[Stored data]
BEGIN

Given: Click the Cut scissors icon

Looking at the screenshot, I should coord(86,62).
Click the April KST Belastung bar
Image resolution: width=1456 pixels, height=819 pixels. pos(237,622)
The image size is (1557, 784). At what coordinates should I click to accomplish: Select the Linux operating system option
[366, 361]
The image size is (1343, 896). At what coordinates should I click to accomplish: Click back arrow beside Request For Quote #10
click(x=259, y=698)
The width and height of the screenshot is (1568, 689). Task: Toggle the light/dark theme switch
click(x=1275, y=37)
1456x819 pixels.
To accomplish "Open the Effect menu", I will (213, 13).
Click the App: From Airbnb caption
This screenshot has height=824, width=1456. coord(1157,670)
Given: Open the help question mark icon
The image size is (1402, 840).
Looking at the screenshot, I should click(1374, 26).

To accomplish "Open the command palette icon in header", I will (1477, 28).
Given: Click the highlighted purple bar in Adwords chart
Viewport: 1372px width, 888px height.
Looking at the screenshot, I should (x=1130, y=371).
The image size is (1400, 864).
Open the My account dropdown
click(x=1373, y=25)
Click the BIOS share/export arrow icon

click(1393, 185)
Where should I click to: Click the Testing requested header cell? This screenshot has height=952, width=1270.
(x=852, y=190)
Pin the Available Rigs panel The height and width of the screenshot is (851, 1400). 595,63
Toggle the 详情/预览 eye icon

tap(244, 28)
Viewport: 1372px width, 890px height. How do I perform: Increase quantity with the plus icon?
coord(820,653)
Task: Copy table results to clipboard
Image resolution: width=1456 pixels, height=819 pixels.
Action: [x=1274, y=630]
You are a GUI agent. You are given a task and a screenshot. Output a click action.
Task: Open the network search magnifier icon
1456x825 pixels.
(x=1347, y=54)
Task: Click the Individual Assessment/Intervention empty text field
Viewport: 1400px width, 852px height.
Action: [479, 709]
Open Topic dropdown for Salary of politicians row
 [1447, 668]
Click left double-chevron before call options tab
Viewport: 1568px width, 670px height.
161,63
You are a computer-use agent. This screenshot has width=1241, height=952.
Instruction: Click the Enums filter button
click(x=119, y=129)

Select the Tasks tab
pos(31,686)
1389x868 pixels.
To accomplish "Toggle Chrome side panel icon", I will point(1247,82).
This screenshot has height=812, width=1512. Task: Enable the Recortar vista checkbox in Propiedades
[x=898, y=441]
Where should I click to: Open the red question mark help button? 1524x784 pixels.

END

Bring together all lines in the records where the word "help" is found.

**Worked solution**:
Given: Open the help question mark icon
Where should I click to: Open the red question mark help button? 1524x784 pixels.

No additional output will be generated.